### [YOUR GOAL]
Pictures aside, can you reproduce the records word for word?

(Dataset entries)

Content starts

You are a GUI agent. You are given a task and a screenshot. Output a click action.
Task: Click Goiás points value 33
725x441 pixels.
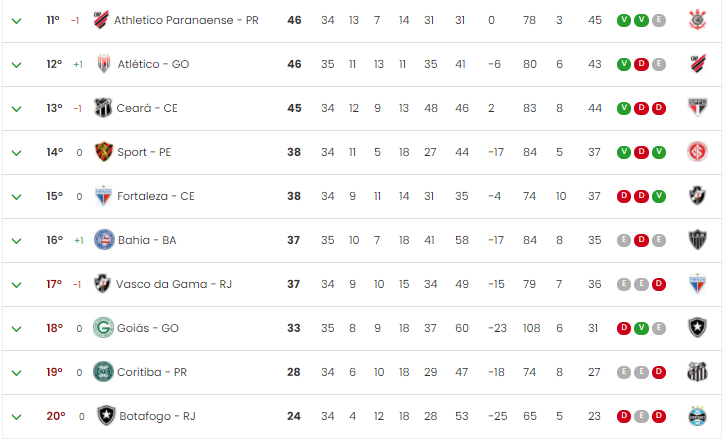(294, 328)
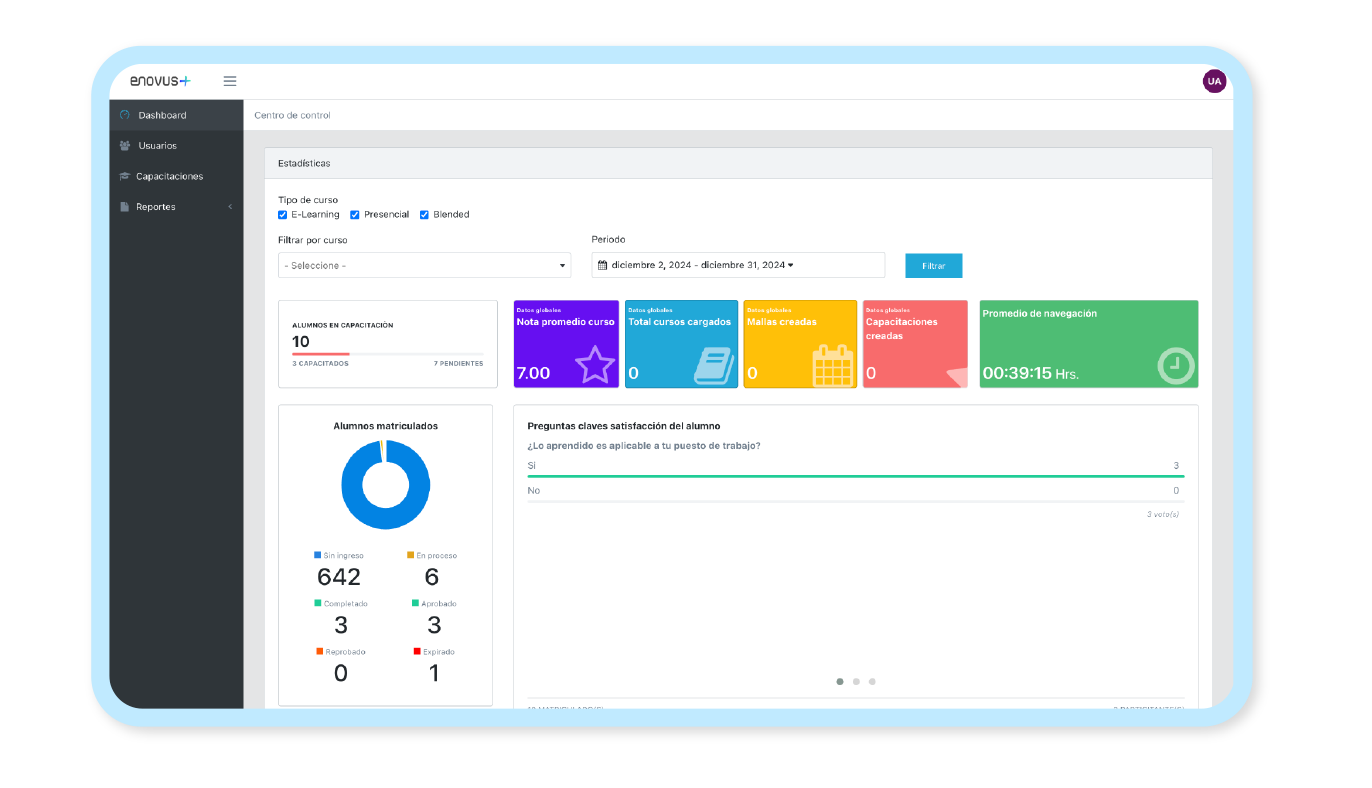
Task: Click the Sin ingreso blue legend swatch
Action: tap(318, 555)
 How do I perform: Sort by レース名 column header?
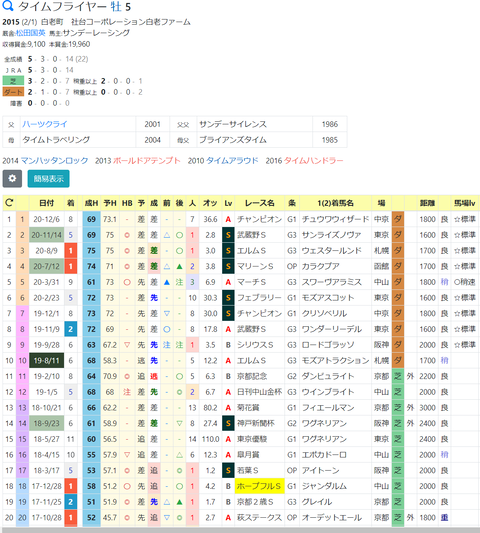(260, 203)
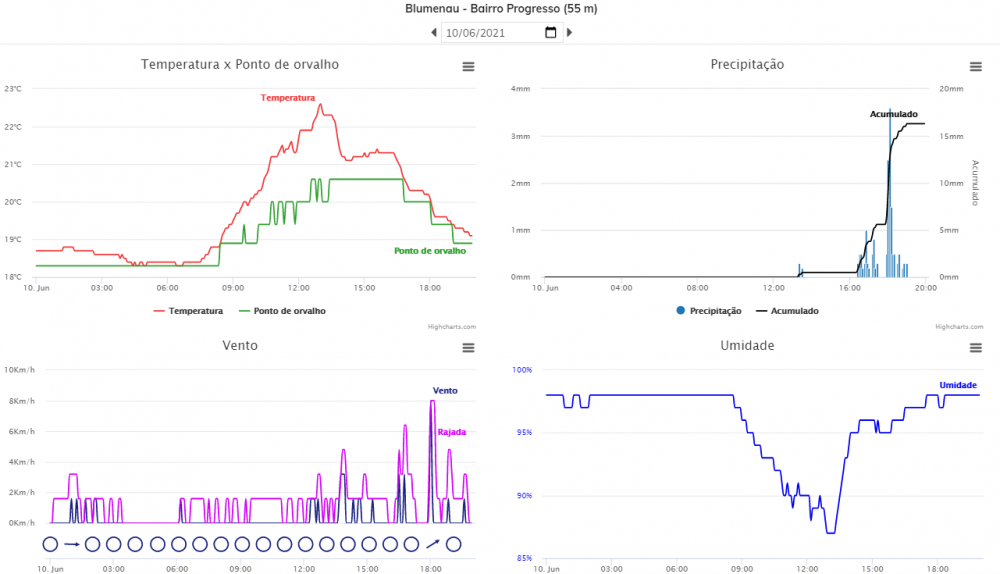This screenshot has width=1000, height=574.
Task: Click the 10/06/2021 date field
Action: click(x=490, y=32)
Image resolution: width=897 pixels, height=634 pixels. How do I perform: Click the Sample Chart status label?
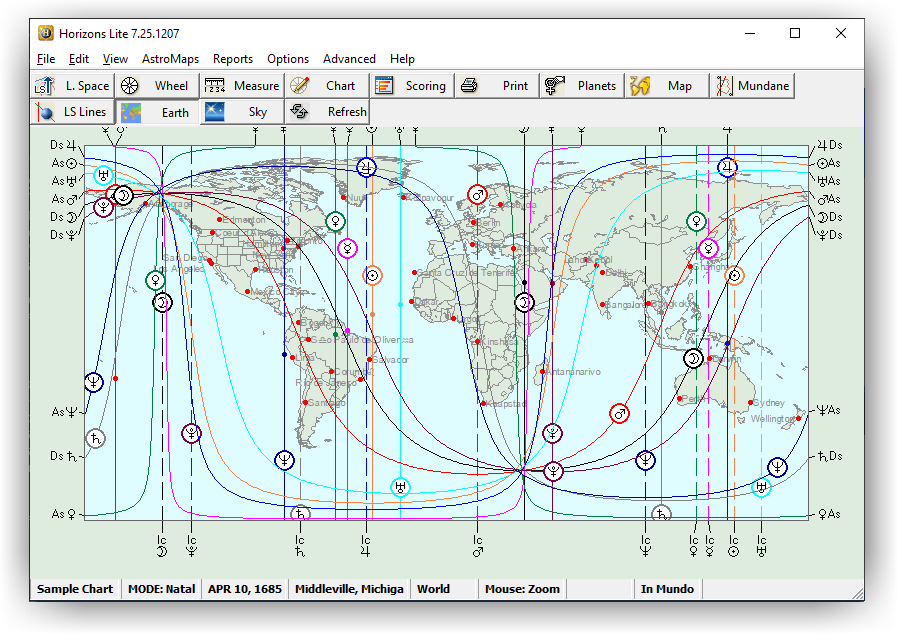75,589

Content ends

### [SOLUTION TO THIS TASK]
You are a GUI agent. You are given a task and a screenshot. Output a click action.
Task: Click Goiás points value 33
725x441 pixels.
(294, 328)
Task: Click the Sin ingreso blue legend swatch
Action: tap(318, 555)
 How do I perform: Sort by レース名 column header?
(260, 203)
This screenshot has width=1000, height=574.
Task: Click the 10/06/2021 date field
Action: click(x=490, y=32)
Image resolution: width=897 pixels, height=634 pixels. How do I perform: Click the Sample Chart status label?
75,589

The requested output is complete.